I was tempted to take a week off from Macfilos because of the continuing hot weather, which will be confirmed by readers in the UK. It’s far too tempting to be out in the sun, walking, grabbing the odd shot, instead of sitting behind a desk pounding out blog posts. I’m almost wishing for a day of torrential rain so I can get down to some real work. Still, I’m tempted to take a break later this week. it’s a wonder Steve Huff manages to stay so chipper with the heat in Phoenix.

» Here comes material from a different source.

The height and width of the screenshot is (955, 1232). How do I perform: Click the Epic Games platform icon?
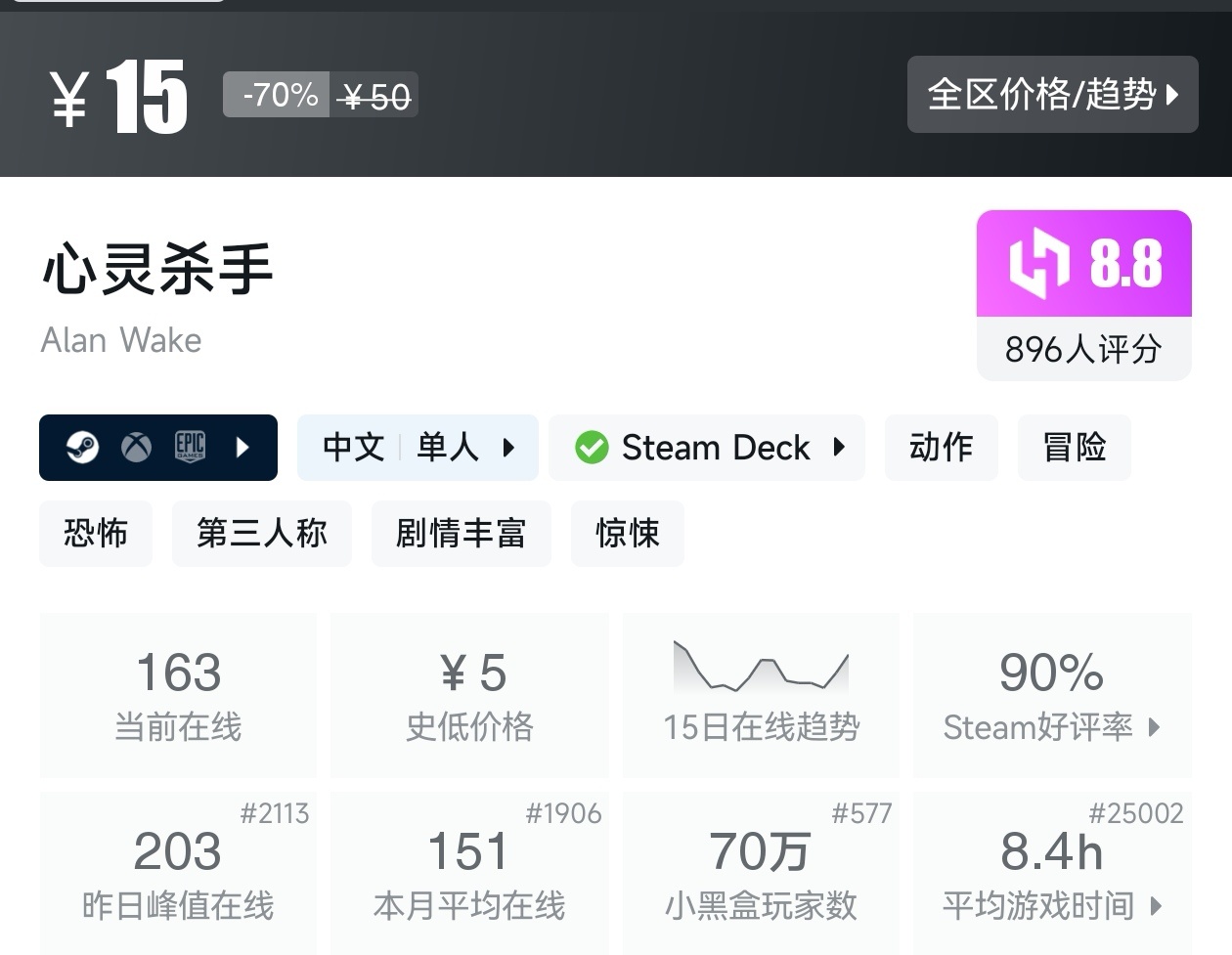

  Leica M10 and 75mm Apo-Summicron
Leica M10 and 75mm Apo-Summicron

Last Sunday was another blistering day in what so far as been the best summer I can remember. It was the annual motorcycle event at Brooklands Museum and, since I love capturing the detail of motorcycles and their engines, I made the supreme effort of going, despite the muggy heat. I decided the event would be a good opportunity to do some back-to-back testing of manual focus lenses with the aid of an electronic viewfinder. It was also a full-frame fest with the Leica M10 and the Sony a7III.

  Leica M10 and 75mm Apo-Summicron
Leica M10 and 75mm Apo-Summicron

To provide a choice of focal two lengths, I mounted the Voigtländer 40mm Nokton f/1.2 on the Sony and the 75mm Apo-Summicron f/2 on the Leica. The Leica was also wearing the Visoflex EVF to provide a similar experience to using the Sony. With the 75mm and longer focal lengths, I find using the EVF is easier than the rangefinder since it’s easy to forget to keep the scene within the rather small 75mm framelines. The bigger frame of the EVF makes the job easier, all things being equal.

  Leica M10 and 75mm Apo-Summicron
Leica M10 and 75mm Apo-Summicron

In general, however, I much prefer using the M10 in rangefinder mode; it seems quicker to achieve focus. And, after experiencing more modern and snappy EVFs such as those in the Leica SL, Panasonic Lumix G9 and the latest Sonys the performance of the Leica Visoflex (which was probably designed four years ago and came to the market with the original Leica TL in 2015) is now poor. In particular, there is a frustratingly long blackout after every shot. It’s probably less than a second but feels more like three seconds. The Sony’s viewfinder, by contrast, is bigger, brighter and the blackout following a shot is so short that it is virtually undetectable. 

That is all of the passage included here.